Apparent solubility of drugs in partially crystalline systems.

Using several griseofulvin samples, representing different solid-state structures, the solubility behavior of drugs in both one-state (totally ordered, semiordered or disordered) and two-state systems was studied. Special attention was directed towards the surface structure of the particles. The partially crystalline samples were obtained by milling the raw material (crystalline standard) or storing the quenched sample (amorphous standard). The solid-state structure of the materials was studied using x-ray diffraction (XRD), differential scanning calorimetry (DSC), isothermal microcalorimetry (IMC), and scanning electron microscopy (SEM). The saturation concentration of the materials was studied in suspensions containing different dispersion concentrations of drug after centrifugation and filtration, using spectrophotometry. In all cases these dispersion concentrations exceeded the solubility of the drug. The solubilities were plotted vs. dispersion concentrations for each sample. Several solubility plateaus were found.
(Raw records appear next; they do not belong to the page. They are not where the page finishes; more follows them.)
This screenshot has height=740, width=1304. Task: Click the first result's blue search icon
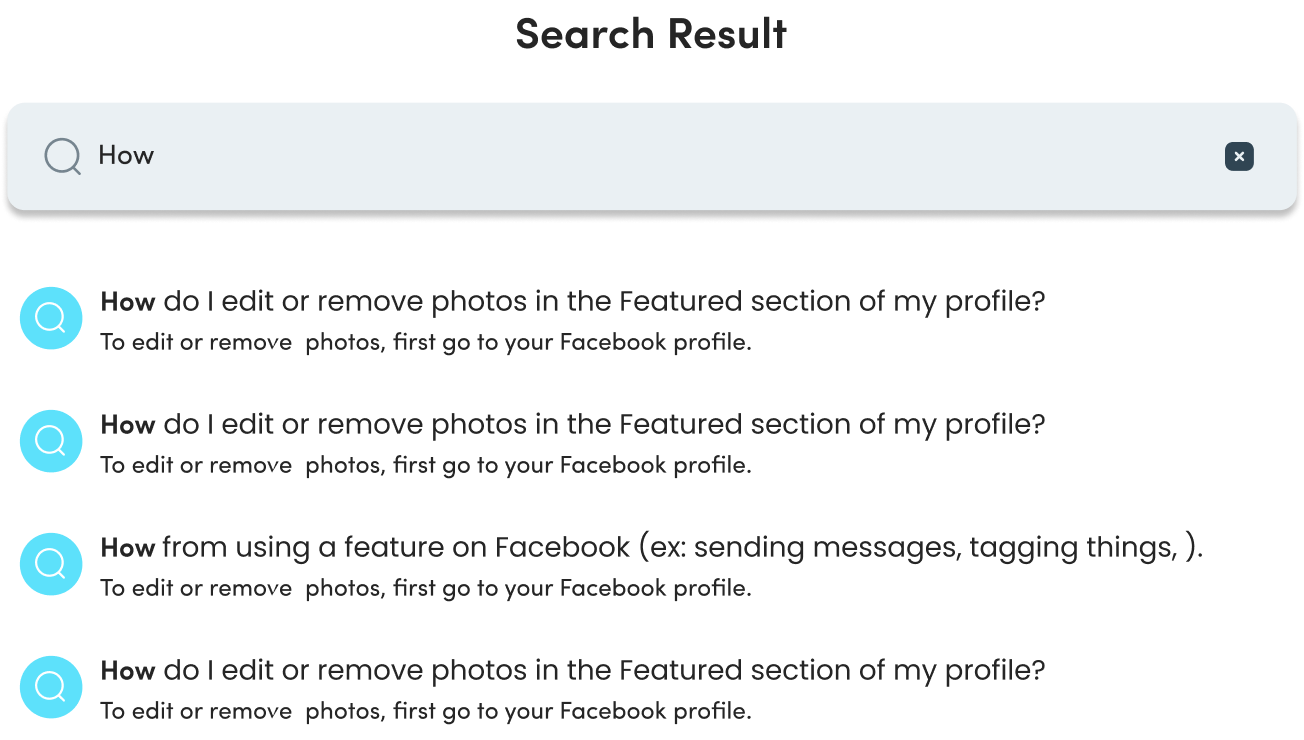51,318
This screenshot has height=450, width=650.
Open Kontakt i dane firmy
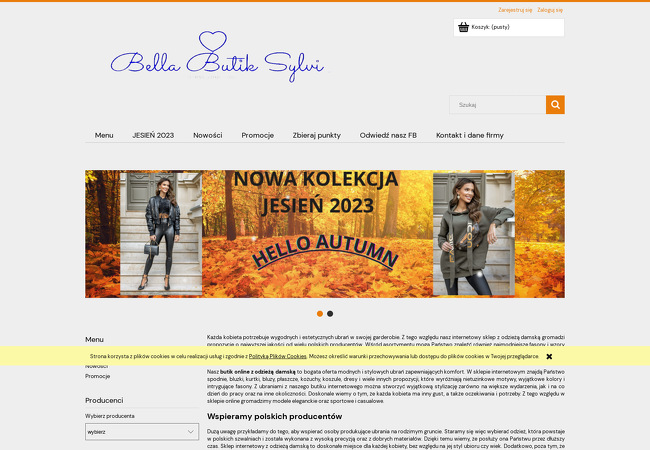pos(470,135)
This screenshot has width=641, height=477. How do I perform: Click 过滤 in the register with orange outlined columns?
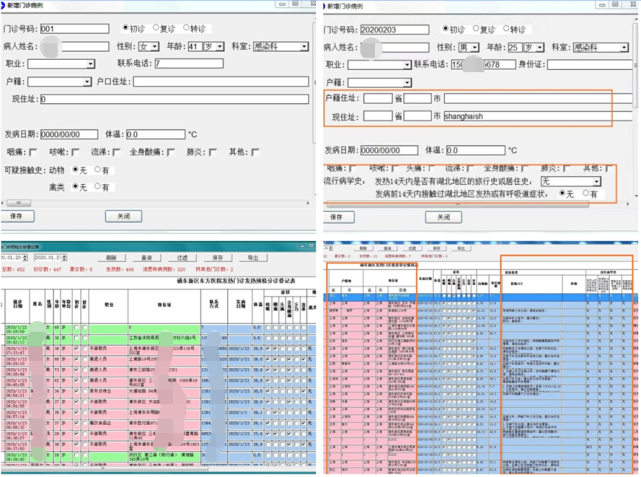pyautogui.click(x=412, y=248)
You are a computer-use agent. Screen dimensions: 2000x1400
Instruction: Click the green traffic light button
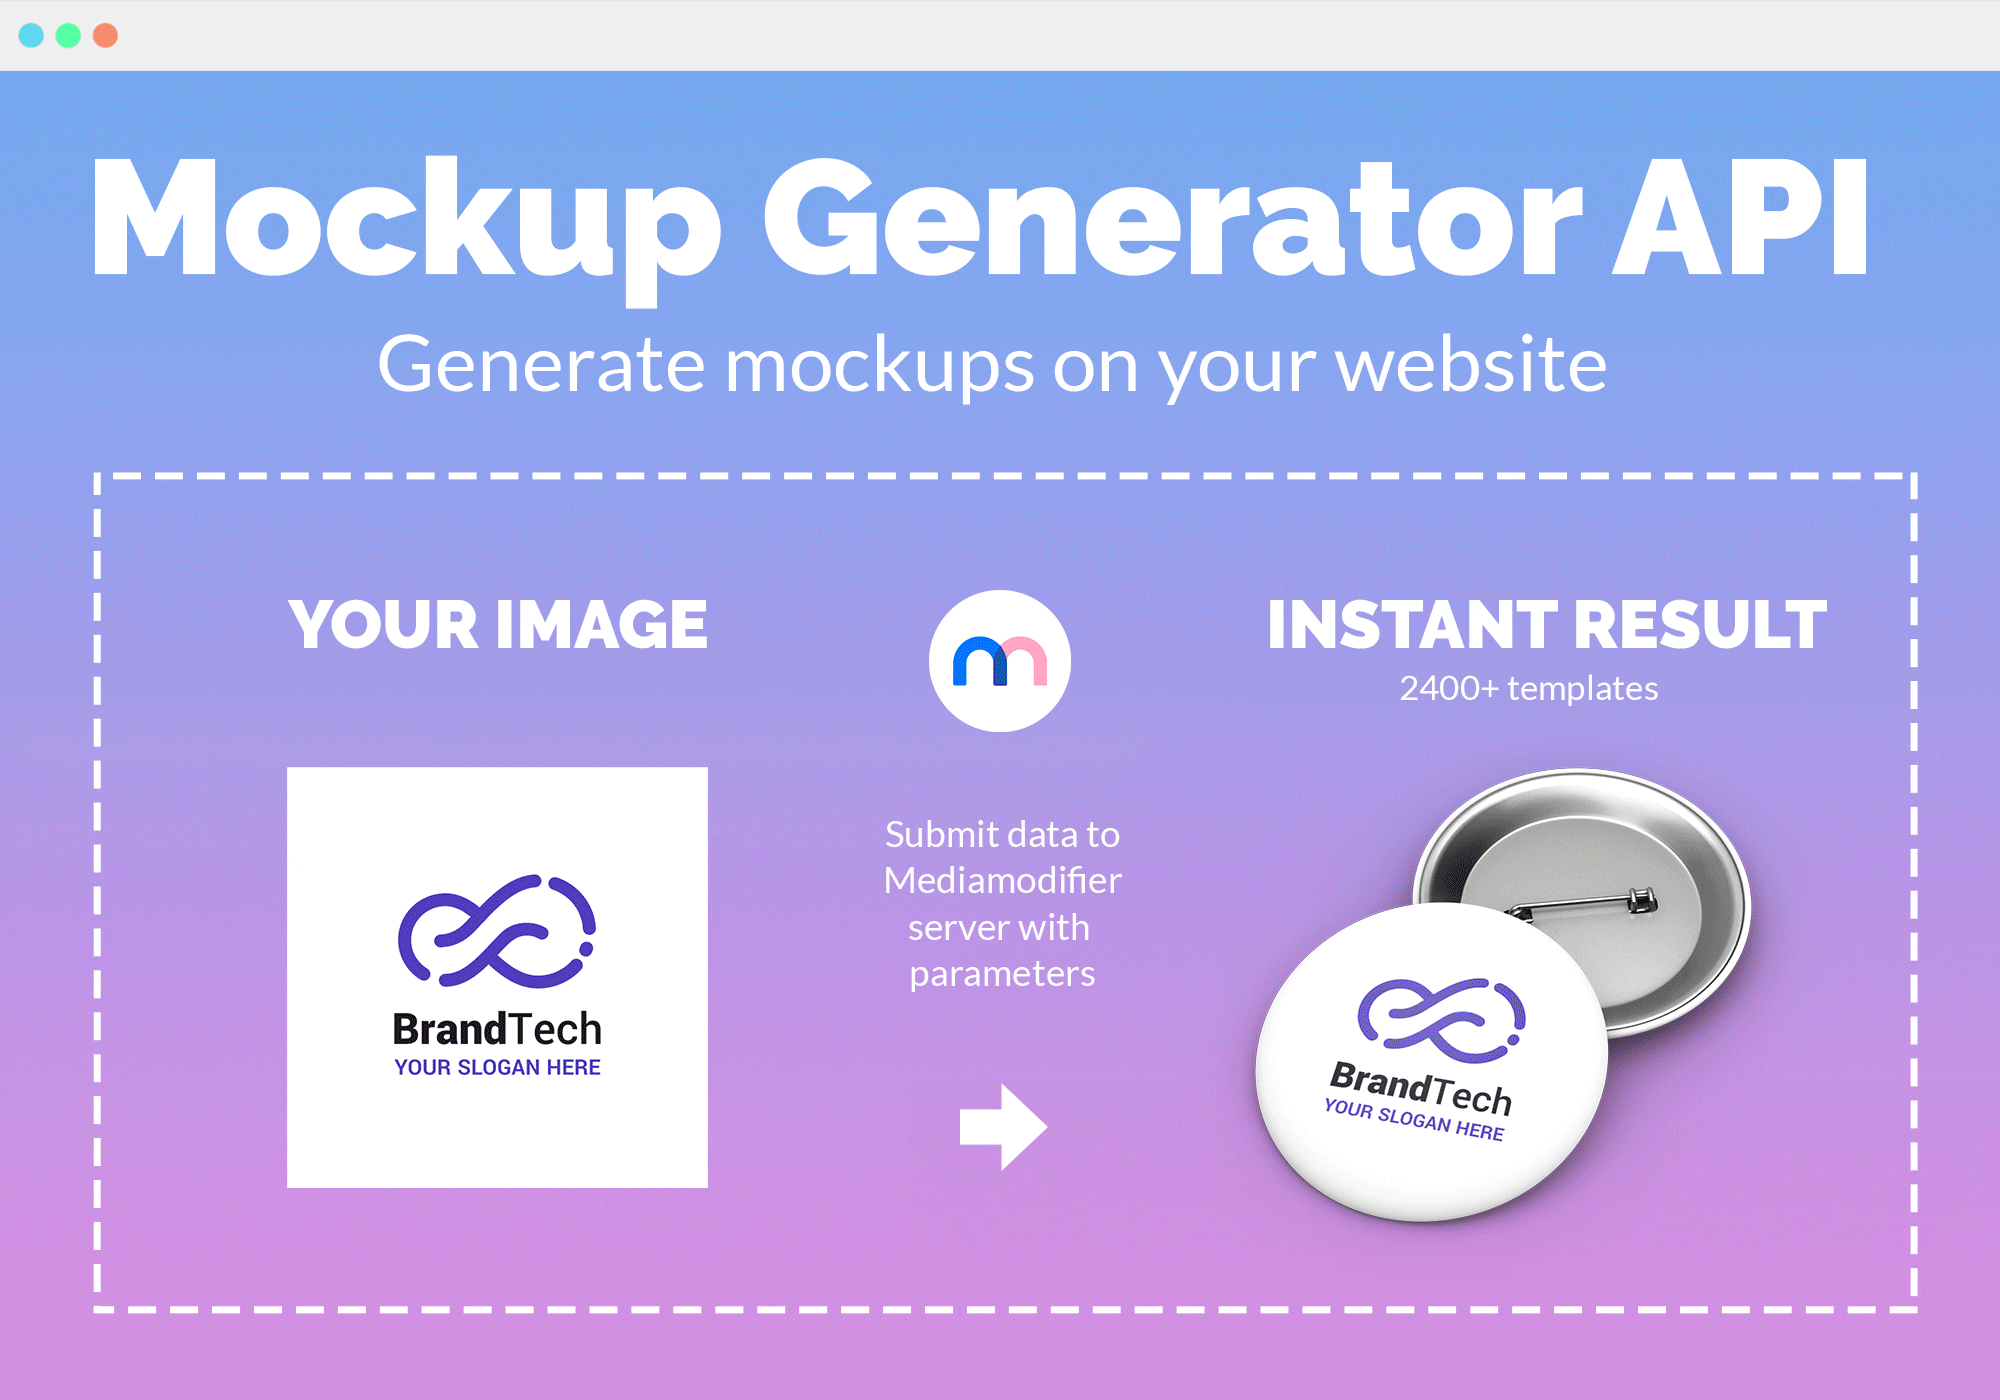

The lowest and highest solubility plateaus corresponded to the solubilities of crystalline and amorphous standards. These plateaus were reached at 8 and 44 microg/mL for crystalline and amorphous griseofulvin standards, respectively. An intermediate plateau served as an indication of the existence of a totally semiordered structure. This was reached at 19 microg/mL for griseofulvin. Any deviation from these plateaus was suggested to be indicative of the existence of heterogeneity on the surface structure, which in most cases could be described as a two state system. In such cases, the apparent solubility was a function of dispersion concentration, until at very high dispersion concentrations (4000-20,000 microg/mL) the saturation concentration of the totally disordered (44 microg/mL) or semiordered (19 microg/mL) one-state phase was reached. No reduction in these values was observed during storage for 50 days. It is thus concluded that, in partially crystalline systems, the saturation concentration is an interfacial phenomenon, which depends on the amount, reactivity, and solid-state structure of the exposed solid surfaces in equilibrium with the solution. A simplified solubility model is proposed to qualitatively describe the relationship between established apparent solubilities (saturation concentrations) and different combinations of solid-state structures.